Crowns by Jane Rosalyn Paknia

Day 5 Winner of Quarto’s 2020 Thunderdome Flash Fiction Contest. View the prompt here.

 
Crowns.png
 

The laughing man shakes me above the toilet, making sure I got everything out. I catch a glint, consuming that part of all the movement, the glinting, the shaking, and the laughing. He bridges the space between me and the grimy floor I will not touch my feet to, his arms extended like a reader of ancient scrolls, a panther running. The tissue holds the door not the hand.
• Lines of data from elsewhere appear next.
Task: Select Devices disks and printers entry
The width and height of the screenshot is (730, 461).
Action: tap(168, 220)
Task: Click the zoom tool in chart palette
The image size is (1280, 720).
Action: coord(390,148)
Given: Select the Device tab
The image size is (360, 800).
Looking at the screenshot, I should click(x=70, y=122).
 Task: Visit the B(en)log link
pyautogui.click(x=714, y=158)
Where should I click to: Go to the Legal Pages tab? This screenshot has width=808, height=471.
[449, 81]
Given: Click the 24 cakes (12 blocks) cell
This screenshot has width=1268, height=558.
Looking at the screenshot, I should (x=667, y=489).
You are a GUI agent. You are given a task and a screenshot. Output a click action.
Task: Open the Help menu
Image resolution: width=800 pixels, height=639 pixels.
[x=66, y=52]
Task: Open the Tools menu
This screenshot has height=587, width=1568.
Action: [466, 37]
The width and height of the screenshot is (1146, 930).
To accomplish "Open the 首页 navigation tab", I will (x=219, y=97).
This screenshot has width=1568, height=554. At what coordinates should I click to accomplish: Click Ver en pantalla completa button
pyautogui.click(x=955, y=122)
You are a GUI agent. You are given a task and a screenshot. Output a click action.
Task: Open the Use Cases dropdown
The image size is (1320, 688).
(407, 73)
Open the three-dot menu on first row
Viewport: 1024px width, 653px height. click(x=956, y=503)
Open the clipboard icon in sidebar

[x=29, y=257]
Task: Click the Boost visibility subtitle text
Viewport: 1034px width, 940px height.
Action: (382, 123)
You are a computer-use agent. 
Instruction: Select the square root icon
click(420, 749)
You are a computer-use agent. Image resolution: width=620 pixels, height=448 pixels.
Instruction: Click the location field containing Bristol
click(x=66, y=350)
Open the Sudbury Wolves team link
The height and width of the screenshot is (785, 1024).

Maybe we are precious. 

Skeletons have teeth, and I’m moving my tongue over my teeth, wondering, what’s the count supposed to be at the end of this ordeal? I just lost another. It’s Justin Bieber’s birthday and the girls are wearing purple. Our smiles possess a youthful levity, our gums hug the opals fervently, the gaps and the ridges.

My baby brother likes how our dad’s teeth have gold in them. He got the gold in France, he says. When he used to live there. I think it’s nice that Gabby likes the teeth. My dad’s beard is scratchy and I catch the gold sometimes. 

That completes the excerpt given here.